Urban Outfitters Inc. came roaring out of the gate for 2018 — and chief executive officer Richard Hayne said he has the wind at his back.
The specialty retailer posted a 10 percent gain in first-quarter comparable sales and more than tripled profits, outpacing even the generally bullish of Hayne, who in March said the economic and fashion winds had shifted.
“Job and wage growth, tax cuts and strong consumer sentiment combined with a changing fashion silhouette to create a retail friendly environment,” Hayne told investors Tuesday. “It seems [though] I underestimated the power of that tailwind and how well our teams would execute. Results came in stronger than anticipated.”
The company’s three main businesses — Urban Outfitters, Antropologie and Free People — all posted “nicely positive” store comps for the first time in more than four years.
“The total company markdown rate in [the first quarter] was the lowest of any quarter in the last 10 years,” he said. “Better fashion execution, strong demand for apparel and accessories plus a disciplined inventory control reduced the need to take markdowns and drove strong comps and full price selling.”
While analysts took pains to congratulate Hayne on the quarter, the 70-year-old ceo was also asked about planning for his own replacement — some day.
“Those are issues that we deal with at the board level and we have been dealing with those issues now for a number of quarters,” Hayne said. “And I’m not prepared to say anything more about them other than the board is very aware, as am I every morning when I get up, that there is a point in time when I will no longer be the ceo.”
However far away that day is, for now Hayne seems to be enjoying his company’s retail revival.
Urban Outfitter’s first-quarter net income shot up more than threefold to $41.3 million, or 38 cents, from $11.9 million, or 10 cents, a year earlier.
Earnings per share came in 8 cents ahead of the 30 cents analysts projected, although investors apparently wanted more and sent shares of the retailer down 1.8 percent to $40.45 in after-hours trading.
Sales for the three months ended April 30 increased 12.4 percent to $855.7 million from $761.2 million. The 10 percent comp increase was made up of double-digit e-commerce growth and a positive performance from brick-and-mortar stores.
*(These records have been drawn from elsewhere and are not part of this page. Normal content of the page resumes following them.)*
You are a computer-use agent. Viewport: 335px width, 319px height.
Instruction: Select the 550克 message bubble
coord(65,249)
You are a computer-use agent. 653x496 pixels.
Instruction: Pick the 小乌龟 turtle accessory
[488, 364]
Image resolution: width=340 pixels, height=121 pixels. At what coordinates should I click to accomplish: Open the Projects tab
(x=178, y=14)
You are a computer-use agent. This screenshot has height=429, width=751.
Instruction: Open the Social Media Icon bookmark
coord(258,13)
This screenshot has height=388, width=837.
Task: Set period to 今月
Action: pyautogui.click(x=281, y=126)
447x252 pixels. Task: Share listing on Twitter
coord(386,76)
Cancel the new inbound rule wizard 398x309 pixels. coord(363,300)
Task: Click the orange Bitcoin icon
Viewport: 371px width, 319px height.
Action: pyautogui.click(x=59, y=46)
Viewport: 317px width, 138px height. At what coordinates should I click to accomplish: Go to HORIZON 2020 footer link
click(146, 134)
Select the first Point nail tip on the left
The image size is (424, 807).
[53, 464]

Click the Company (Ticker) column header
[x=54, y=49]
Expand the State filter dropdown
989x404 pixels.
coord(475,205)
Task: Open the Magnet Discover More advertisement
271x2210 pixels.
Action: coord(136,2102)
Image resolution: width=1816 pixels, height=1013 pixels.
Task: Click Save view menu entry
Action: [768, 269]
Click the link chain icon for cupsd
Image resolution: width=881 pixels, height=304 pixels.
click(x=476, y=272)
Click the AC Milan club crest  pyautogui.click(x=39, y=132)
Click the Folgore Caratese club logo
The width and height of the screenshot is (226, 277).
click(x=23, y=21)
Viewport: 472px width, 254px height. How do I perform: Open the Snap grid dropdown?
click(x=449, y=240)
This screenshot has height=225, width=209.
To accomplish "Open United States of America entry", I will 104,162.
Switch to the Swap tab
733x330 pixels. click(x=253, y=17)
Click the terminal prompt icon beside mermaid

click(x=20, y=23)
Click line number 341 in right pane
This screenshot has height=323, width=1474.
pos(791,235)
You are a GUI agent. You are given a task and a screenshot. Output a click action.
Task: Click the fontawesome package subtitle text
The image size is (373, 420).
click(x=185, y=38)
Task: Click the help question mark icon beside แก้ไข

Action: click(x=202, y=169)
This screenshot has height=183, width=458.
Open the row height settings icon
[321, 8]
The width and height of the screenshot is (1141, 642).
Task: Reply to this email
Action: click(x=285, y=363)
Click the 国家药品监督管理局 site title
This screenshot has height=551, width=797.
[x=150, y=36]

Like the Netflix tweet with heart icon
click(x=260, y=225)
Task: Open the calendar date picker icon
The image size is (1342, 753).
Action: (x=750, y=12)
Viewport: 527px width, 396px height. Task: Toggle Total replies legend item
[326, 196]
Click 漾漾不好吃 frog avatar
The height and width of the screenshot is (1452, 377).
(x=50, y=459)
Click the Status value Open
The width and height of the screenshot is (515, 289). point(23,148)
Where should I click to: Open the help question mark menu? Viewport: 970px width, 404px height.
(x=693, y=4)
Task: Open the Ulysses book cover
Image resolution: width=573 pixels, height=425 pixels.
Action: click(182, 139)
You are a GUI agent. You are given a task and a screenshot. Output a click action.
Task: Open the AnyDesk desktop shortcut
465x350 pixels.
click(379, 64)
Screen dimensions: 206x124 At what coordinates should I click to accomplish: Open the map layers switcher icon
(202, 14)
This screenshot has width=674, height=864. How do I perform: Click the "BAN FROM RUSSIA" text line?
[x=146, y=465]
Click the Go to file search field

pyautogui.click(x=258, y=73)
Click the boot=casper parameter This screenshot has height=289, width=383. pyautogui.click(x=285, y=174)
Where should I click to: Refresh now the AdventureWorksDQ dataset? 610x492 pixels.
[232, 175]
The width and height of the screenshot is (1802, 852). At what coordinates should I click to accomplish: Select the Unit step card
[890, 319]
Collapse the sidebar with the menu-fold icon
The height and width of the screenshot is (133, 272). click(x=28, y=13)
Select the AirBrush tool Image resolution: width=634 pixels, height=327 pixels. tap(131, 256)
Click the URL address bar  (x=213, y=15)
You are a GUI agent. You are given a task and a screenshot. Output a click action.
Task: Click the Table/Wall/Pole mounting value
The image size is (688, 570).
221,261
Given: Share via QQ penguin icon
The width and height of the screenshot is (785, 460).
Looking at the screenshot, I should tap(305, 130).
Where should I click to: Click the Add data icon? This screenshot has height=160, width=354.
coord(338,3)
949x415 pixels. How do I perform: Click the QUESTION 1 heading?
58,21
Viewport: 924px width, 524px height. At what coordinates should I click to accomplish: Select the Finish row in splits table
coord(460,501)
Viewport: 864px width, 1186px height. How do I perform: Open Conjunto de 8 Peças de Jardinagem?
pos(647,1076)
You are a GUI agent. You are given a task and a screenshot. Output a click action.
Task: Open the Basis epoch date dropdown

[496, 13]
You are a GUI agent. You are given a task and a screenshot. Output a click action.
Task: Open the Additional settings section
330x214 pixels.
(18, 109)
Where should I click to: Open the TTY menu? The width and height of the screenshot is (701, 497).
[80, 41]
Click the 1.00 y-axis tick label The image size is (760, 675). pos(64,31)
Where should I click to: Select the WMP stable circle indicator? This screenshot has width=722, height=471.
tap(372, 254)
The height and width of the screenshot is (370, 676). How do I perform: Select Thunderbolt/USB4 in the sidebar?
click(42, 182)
By brand, Free People drove comp sales up 15 percent, while the Anthropologie Group gained 10 percent and Urban Outfitters rose 8 percent. The company’s wholesale sales increased by 13 percent.
Urban’s been working for those sales increases.
The company said its selling, general and administrative expenses increased by $8 million, or 3.7 percent, with additional marketing expenses to fuel sales.
The Anthropologie Group, which includes Anthropologie as well as the much smaller BHLDN and Terrain brands, is the company’s largest business with net sales in the first quarter of $347.1 million. The namesake Urban Outfitters business comes in second with $322.7 million in sales.
During the quarter, the company opened four stores, including two Free People doors and two Urban Outfitters locations. Another Urban Outfitters was shuttered. All together, the firm has 616 locations, including 10 restaurants.